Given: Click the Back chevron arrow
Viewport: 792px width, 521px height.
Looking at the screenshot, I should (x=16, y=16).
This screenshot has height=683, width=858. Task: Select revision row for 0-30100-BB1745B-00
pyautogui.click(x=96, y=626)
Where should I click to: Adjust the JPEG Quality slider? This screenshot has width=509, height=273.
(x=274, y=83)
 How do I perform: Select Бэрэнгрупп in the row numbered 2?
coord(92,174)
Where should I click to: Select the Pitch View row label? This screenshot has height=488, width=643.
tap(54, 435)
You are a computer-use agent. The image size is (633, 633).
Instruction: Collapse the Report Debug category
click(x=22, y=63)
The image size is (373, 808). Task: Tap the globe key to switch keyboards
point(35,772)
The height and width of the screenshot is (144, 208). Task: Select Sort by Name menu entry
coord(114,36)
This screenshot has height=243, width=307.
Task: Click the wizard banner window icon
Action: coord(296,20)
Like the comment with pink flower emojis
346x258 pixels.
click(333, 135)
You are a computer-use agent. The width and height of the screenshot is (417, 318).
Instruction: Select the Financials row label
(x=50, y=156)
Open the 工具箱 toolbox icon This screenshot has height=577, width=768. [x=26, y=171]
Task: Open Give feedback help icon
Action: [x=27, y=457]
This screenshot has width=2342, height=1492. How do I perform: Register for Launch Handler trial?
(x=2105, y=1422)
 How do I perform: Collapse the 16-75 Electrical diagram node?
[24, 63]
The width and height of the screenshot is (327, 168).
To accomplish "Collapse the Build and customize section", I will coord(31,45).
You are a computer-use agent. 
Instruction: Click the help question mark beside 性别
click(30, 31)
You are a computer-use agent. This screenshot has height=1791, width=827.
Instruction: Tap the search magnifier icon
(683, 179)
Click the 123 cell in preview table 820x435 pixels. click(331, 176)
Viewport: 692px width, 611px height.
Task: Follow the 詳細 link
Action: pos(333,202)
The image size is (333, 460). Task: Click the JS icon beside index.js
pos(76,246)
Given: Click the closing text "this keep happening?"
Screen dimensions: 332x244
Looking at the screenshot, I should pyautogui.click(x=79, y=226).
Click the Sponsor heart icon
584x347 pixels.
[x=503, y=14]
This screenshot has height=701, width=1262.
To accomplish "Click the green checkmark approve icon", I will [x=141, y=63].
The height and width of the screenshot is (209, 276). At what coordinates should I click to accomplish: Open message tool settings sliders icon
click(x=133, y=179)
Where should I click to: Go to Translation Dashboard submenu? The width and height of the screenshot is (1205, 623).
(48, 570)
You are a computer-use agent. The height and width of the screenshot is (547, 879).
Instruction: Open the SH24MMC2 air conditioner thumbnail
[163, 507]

═══

* _Work instructions_: Type the whole listing again, unaltered.

* _Response area_:
Given: Click the Back chevron arrow
Viewport: 792px width, 521px height.
Looking at the screenshot, I should (x=16, y=16).
This screenshot has height=683, width=858. Task: Select revision row for 0-30100-BB1745B-00
pyautogui.click(x=96, y=626)
Where should I click to: Adjust the JPEG Quality slider? This screenshot has width=509, height=273.
(x=274, y=83)
 How do I perform: Select Бэрэнгрупп in the row numbered 2?
coord(92,174)
Where should I click to: Select the Pitch View row label? This screenshot has height=488, width=643.
tap(54, 435)
You are a computer-use agent. The image size is (633, 633).
Instruction: Collapse the Report Debug category
click(x=22, y=63)
The image size is (373, 808). Task: Tap the globe key to switch keyboards
point(35,772)
The height and width of the screenshot is (144, 208). Task: Select Sort by Name menu entry
coord(114,36)
This screenshot has height=243, width=307.
Task: Click the wizard banner window icon
Action: coord(296,20)
Like the comment with pink flower emojis
346x258 pixels.
click(333, 135)
You are a computer-use agent. The width and height of the screenshot is (417, 318).
Instruction: Select the Financials row label
(x=50, y=156)
Open the 工具箱 toolbox icon This screenshot has height=577, width=768. [x=26, y=171]
Task: Open Give feedback help icon
Action: [x=27, y=457]
This screenshot has width=2342, height=1492. How do I perform: Register for Launch Handler trial?
(x=2105, y=1422)
 How do I perform: Collapse the 16-75 Electrical diagram node?
[24, 63]
The width and height of the screenshot is (327, 168).
To accomplish "Collapse the Build and customize section", I will coord(31,45).
You are a computer-use agent. 
Instruction: Click the help question mark beside 性别
click(30, 31)
You are a computer-use agent. This screenshot has height=1791, width=827.
Instruction: Tap the search magnifier icon
(683, 179)
Click the 123 cell in preview table 820x435 pixels. click(331, 176)
Viewport: 692px width, 611px height.
Task: Follow the 詳細 link
Action: pos(333,202)
The image size is (333, 460). Task: Click the JS icon beside index.js
pos(76,246)
Given: Click the closing text "this keep happening?"
Screen dimensions: 332x244
Looking at the screenshot, I should pyautogui.click(x=79, y=226).
Click the Sponsor heart icon
584x347 pixels.
[x=503, y=14]
This screenshot has height=701, width=1262.
To accomplish "Click the green checkmark approve icon", I will [x=141, y=63].
The height and width of the screenshot is (209, 276). At what coordinates should I click to accomplish: Open message tool settings sliders icon
click(x=133, y=179)
Where should I click to: Go to Translation Dashboard submenu? The width and height of the screenshot is (1205, 623).
(48, 570)
You are a computer-use agent. The height and width of the screenshot is (547, 879).
Instruction: Open the SH24MMC2 air conditioner thumbnail
[163, 507]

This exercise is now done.